Austin Classical Guitar Turns To Online Curriculum To Teach Classical Guitar in Schools


“We felt there was not an adequate solution for engaging kids—similar to how they would be engaged in an orchestra or a choir classroom,” Matt Hinsley, executive director of Austin Classical Guitar (ACG), says about the importance of teaching classical guitar in schools.

In 2001, Hinsley decided to address that challenge. ACG entered the public-school arena with a program in one school with 15 students. From 2001 to 2004, interest continued to grow, and ACG soon had programs in two schools with nearly 100 students. “We had some modest growth,” Hinsley says, over the phone from Austin, where he’s just finished grabbing a cup of coffee with a former classical-guitar student, “and we had six graduates go on to college with scholarships for guitar study.

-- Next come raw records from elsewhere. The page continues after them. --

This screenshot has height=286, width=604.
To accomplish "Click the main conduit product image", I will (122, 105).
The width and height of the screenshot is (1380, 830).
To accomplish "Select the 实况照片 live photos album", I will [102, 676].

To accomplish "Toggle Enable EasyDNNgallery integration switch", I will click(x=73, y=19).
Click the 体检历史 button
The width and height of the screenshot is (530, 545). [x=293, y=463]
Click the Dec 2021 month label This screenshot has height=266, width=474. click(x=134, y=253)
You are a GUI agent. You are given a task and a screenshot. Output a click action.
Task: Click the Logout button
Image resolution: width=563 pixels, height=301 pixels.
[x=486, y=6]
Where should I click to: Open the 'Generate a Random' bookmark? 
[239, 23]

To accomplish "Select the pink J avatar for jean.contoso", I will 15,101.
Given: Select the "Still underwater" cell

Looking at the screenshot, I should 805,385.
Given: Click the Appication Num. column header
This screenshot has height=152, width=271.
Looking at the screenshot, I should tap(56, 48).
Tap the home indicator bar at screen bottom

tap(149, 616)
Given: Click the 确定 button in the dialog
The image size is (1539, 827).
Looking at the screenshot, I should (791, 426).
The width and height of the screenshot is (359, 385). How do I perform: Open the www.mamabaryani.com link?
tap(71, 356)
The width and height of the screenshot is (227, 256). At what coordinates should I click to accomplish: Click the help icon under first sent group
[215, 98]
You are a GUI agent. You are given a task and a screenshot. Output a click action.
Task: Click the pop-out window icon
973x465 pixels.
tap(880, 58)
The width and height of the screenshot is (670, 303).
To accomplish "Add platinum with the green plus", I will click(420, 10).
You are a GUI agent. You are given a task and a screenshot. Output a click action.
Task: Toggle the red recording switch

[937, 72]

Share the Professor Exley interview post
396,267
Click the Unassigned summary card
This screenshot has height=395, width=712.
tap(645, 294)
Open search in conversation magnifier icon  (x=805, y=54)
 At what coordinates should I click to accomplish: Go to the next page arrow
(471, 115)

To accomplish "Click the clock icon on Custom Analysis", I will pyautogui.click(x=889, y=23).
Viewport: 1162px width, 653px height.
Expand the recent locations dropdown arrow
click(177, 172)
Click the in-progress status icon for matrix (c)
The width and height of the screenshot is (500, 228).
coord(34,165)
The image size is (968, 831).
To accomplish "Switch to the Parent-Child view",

“Some good things were happening—we were putting a lot of passion and energy into it, but we were definitely feeling the lack of a powerful curriculum solution for teaching guitar.”

Contract educators agreed, as they continued to struggle teaching an instrument that lacked a structured curriculum in a classroom setting. “We were facing the challenge of having kids of different levels in the same classroom,” Hinsley says. “We wanted something that would allow us to engage different kids at different levels in meaningful music-making at the same time.”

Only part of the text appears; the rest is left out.